Spotlight

Putting Dropouts on the Path to College

by LILI ALLEN AND REBECCA E. WOLFE

Between 2007 and 2009, the Pharr-San Juan-Alamo Independent School District in Texas near the Mexican border recovered more than 600 dropouts and put them on a clear pathway to college.

At the center of the district’s strategy to achieve this startling success was a partnership with South Texas College to create the College, Career and Technology Academy. Former dropouts complete a high school diploma through the academy and seamlessly transition into college courses when they are ready. The design is both effective and efficient. Students focus on what they need for graduation and for college readiness, and they begin college courses while finishing their high school requirements.

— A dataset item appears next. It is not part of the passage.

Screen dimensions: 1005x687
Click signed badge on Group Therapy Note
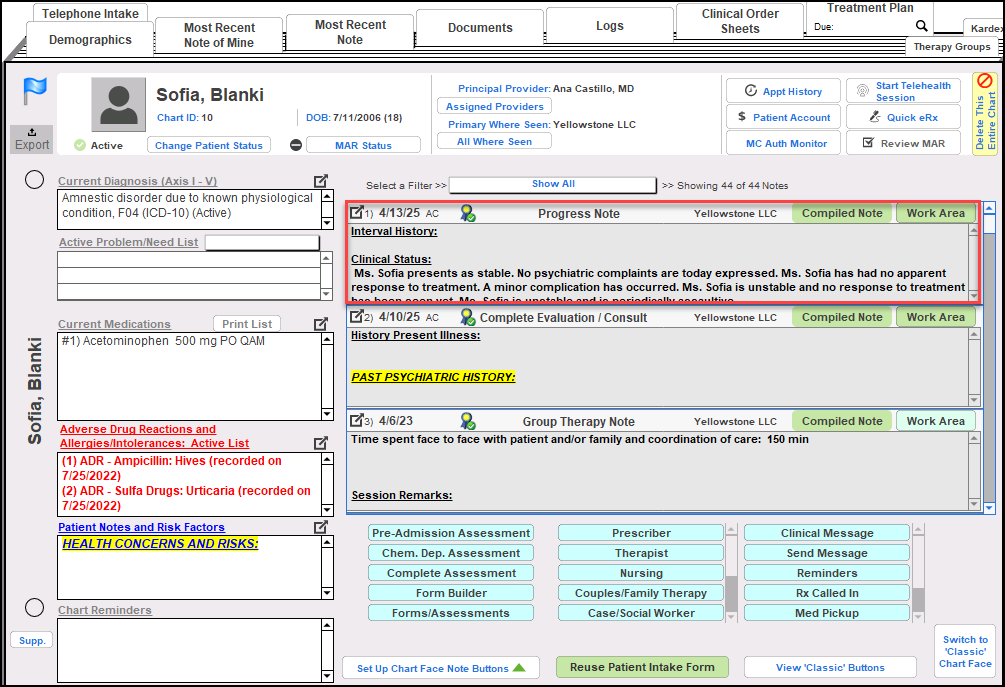(x=467, y=421)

The College, Career and Technology Academy opened in fall 2007 to serve a defined target population — dropouts who were within three credits of graduating or who only needed to pass portions of the Texas Assessment of Knowledge and Skills, the state’s graduation exit exam. The academy’s design addresses the particular needs of this population, enabling them to come back to school not just to recover credits and pass state exams but also to prepare them for the transition to college.

The school strongly emphasizes the foundational and critical-thinking skills needed for postsecondary success, using a multipronged strategy of small classroom courses, online skills remediation, intensive reading remediation and tutoring. The school is located in its own district building.

Flexible Arrangements
At any time, 250 to 300 students are enrolled in the academy. All start with a one-on-one meeting with a staff member to review what they lack for graduation and talk about what they need to turn around their performance. Students then enroll in a course of study that addresses those gaps.

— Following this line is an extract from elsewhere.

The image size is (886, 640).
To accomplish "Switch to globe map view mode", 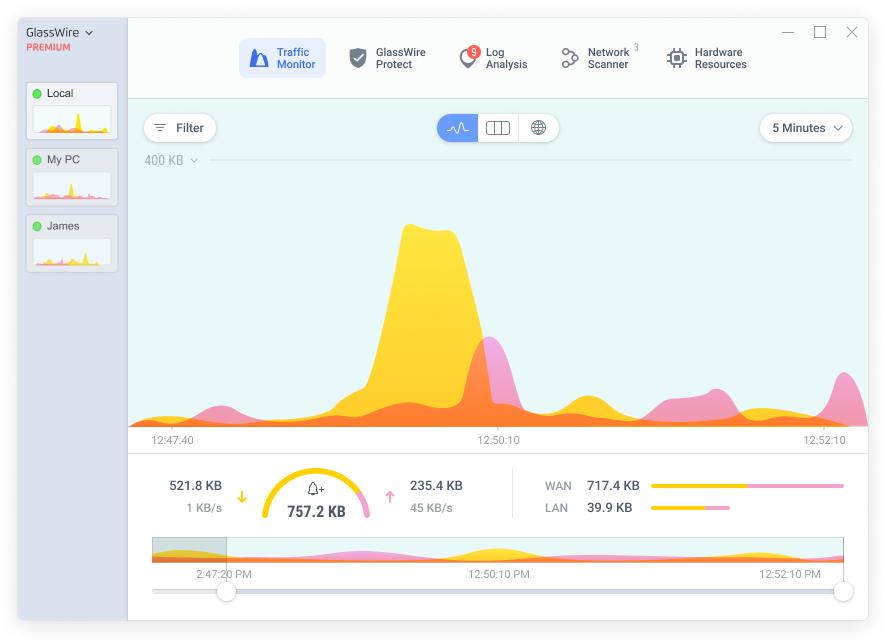I will click(x=538, y=128).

Staff arrange a flexible schedule that allows this older population — most students are 18 to 26 years old — to meet family and work obligations. The academic program is highly personalized. Each semester, staff organize course schedules and design the curriculum around the needs of incoming students, analyzing results on the state exams to identify specific skill gaps.

The mentoring program pairs each student with an adult who watches out for him or her during the progression toward a high school diploma and college credits. This is accomplished through what is called a mentor course, where groups of students meet regularly with a school staff member. The mentor course addresses readiness for both college and careers, with students visiting colleges, completing interest inventories and developing resumes. Tutoring is available before and after the school day and on Saturdays.

A Collegiate Feel
Students experience themselves as college students rather than high school dropouts. Through the partnership with South Texas College, they are surrounded by opportunities in a postsecondary environment.

As soon as they pass the state’s exit-level English language arts test, they can enroll in selected college courses. The academy offers certificate courses, primarily in career and technical education, in a compressed semester, or “mini-mester,” based on student interests. College courses include medical terminology, welding and business computing technology, among others.

The students also enroll in a college success class offered by South Texas College to ensure they have what it takes to succeed in postsecondary education.

Through a waiver from the state, the College, Career and Technology Academy runs on a college calendar. By taking breaks when the college does, the school can bank days in order to run a summer session. Continuous semesters are vital for re-engaging the target population.